I have a need to add multi-tenant tagging and commenting support to a system whose primary datastore is ES 2.3. There are currently around 5 million public documents in a single index spread across 5 shards in a 2 node cluster. New documents are added every minute, averaging about 2500 per day. Documents themselves are never updated/deleted.
Requirements:
- each tenant must be able to add tags and comments to each document that are only viewable by them
- admins must be able to add global tags and comments to each document that are viewable by all tenants and inlined with the tenant's tags and comments
- comments will not be threaded, only chronological
- queries (described below) must also support inclusion of conditions against the root document fields such as title, author, creation_time, etc
- must maintain fast query response times
- don't allow any one tenant to affect performance of another
- don't disrupt ability to easily horizontally scale
Must have queries:
- get global and tenant specific tags for all documents in as few queries as possible for list page (paged via infinite scroll)
- get all global and tenant specific tags for a single document on detail page
- get paged global and tenant specific comments for a single document ordered by timestamp
- ability to query documents based on [non]existence of global and tenant specific tags
- ability to query documents that don't have any global or tenant specific tags
- ability to query documents that don't have any global or tenant specific comments
- ability to query documents that have a global or tenant specific comment within past X timeframe
- ability to add one or many global or tenant specific tags to a single or list of bulk selected documents with as few queries as possible
- ability to add a global or tenant specific comment to a single document
- ability to autocomplete search amongst all of a specific tenants tags
Nice to have queries:
- ability to query list of most recent tags amongst all tenants or a specific tenant
- ability to query list of most used tags (and document count per) amongst all tenants or a specific tenant within a specified time period (histogram)
- ability to query a list of most recent comments amongst all tenants or a specific tenant
- ability to query number of tags/comments applied amongst all tenants or a specific tenant within a specified time period (histogram)
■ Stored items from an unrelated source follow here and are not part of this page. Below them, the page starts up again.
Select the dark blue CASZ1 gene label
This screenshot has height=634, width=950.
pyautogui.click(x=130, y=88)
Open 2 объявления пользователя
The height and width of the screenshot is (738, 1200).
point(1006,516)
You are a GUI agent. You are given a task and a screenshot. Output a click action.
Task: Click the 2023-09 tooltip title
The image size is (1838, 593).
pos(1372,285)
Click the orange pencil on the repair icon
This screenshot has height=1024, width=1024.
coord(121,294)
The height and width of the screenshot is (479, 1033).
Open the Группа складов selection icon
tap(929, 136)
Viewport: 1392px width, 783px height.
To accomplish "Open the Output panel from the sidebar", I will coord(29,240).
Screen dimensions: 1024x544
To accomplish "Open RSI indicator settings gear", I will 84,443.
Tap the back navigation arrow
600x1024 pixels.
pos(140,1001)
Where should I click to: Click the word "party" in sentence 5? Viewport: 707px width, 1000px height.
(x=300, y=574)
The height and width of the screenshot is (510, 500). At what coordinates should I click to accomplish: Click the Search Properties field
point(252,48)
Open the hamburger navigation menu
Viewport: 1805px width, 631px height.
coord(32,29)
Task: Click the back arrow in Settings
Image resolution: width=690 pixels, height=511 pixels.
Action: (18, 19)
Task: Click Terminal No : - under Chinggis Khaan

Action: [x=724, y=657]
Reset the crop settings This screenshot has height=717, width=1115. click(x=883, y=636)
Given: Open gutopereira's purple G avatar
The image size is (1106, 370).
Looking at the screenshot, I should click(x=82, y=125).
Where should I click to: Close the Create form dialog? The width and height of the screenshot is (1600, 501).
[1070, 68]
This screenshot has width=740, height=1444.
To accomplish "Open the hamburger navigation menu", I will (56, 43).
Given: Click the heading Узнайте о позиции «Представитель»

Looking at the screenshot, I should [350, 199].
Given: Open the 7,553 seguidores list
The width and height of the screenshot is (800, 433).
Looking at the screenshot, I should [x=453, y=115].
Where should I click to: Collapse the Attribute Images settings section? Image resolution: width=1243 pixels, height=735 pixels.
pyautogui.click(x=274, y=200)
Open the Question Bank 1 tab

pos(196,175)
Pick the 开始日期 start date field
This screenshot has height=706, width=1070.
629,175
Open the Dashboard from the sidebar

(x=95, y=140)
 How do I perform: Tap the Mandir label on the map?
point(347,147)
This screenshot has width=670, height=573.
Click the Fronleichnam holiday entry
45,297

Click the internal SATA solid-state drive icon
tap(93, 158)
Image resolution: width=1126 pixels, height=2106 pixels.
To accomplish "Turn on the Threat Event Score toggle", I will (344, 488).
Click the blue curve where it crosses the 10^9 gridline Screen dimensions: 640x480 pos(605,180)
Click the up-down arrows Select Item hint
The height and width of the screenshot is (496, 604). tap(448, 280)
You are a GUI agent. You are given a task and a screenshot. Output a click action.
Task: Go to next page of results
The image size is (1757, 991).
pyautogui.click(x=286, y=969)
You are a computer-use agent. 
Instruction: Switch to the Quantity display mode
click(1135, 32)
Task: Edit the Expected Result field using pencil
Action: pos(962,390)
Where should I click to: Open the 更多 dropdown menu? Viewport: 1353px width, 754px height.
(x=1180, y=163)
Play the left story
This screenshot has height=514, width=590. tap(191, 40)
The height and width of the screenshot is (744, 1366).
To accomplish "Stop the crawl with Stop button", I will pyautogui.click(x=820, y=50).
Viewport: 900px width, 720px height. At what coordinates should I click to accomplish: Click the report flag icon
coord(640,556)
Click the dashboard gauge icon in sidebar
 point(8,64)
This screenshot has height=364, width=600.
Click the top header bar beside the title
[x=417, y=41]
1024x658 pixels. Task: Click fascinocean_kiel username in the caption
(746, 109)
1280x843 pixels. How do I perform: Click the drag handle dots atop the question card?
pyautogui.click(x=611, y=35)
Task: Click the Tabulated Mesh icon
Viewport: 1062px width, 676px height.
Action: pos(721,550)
- ability to bulk delete tags across one or all tenants
Potential options:
- ES Inner Objects - concerns include one tenant affecting performance for others by adding thousands of tags/comments, inability to retrieve document with only a specific tenant's (and global) tags/comments instead of all of them and filtering them out via code
- ES Nested Documents - concerns include adding new tags/comments forces a reindex of the entire root document, which could take a lot of time/resources if many tags/comments exist for many tenants
- ES Parent/Child Types - concerns include memory overhead, potential difficult with some of the nice to have queries identified above
- Denormalization (store tags/comments in another datastore such as MongoDB or Postgres) - concerns include having to query two data stores and merge results in code which could greatly affect performance, especially for list view where I need all tags for all displayed documents
I would appreciate any architectural insights or recommendations based on my needs.